* Your goal *
Return, word for word, every line starting at the line with "560x560 pixels. How" and ending at the final line of the entries; skip the pictures.

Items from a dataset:
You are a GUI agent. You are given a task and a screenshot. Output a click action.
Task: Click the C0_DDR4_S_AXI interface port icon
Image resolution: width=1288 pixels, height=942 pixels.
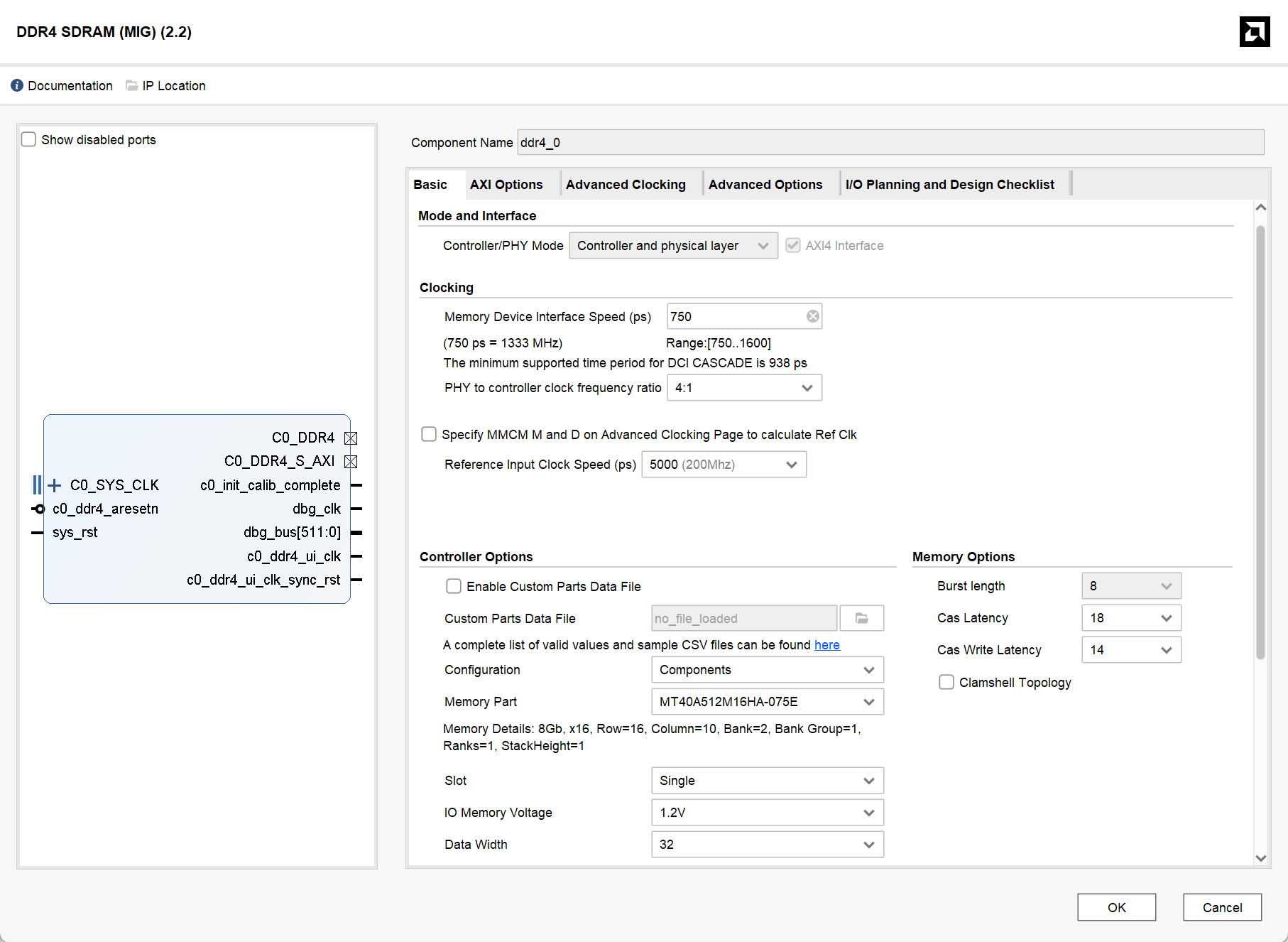point(351,462)
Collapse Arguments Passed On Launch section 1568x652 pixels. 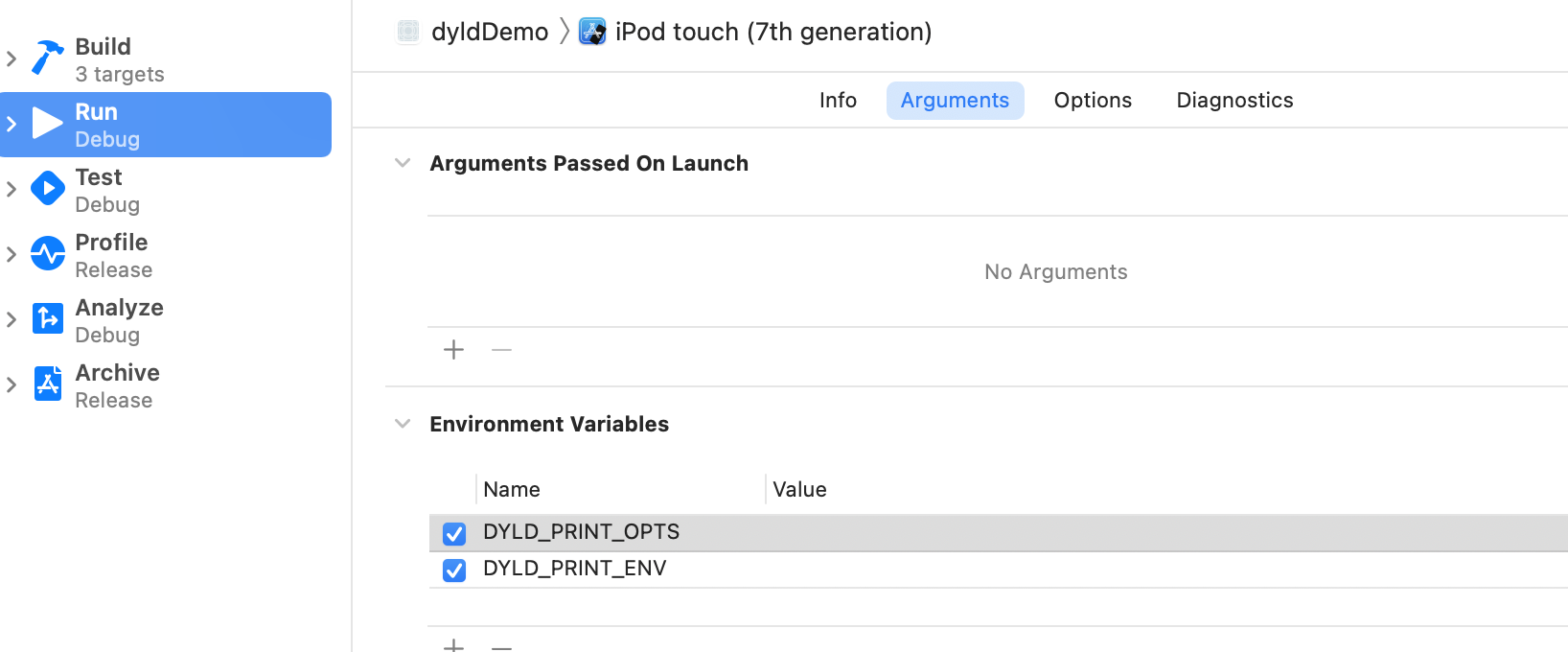pos(403,163)
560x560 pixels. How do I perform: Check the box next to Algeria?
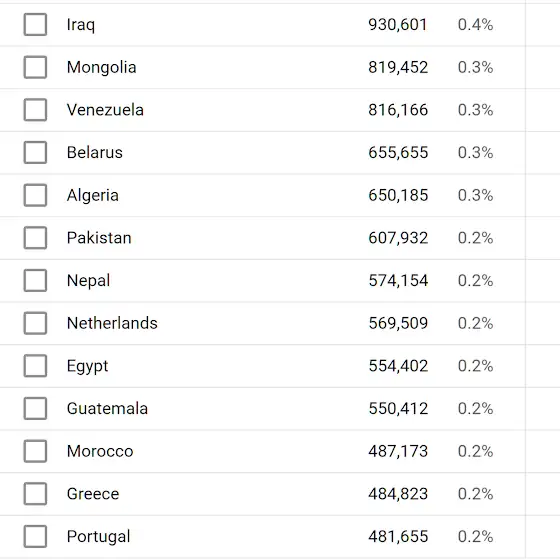pyautogui.click(x=35, y=195)
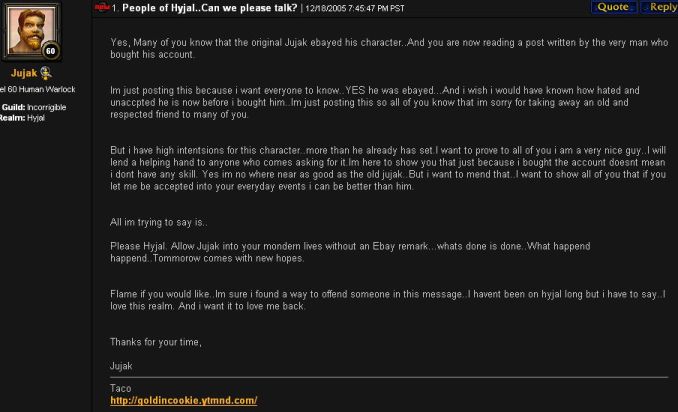Click the red "new" post indicator icon

[102, 7]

* Answer space *
560x560 pixels. How do I perform: Check the box next to Algeria?
pyautogui.click(x=35, y=195)
Click the red "new" post indicator icon

[102, 7]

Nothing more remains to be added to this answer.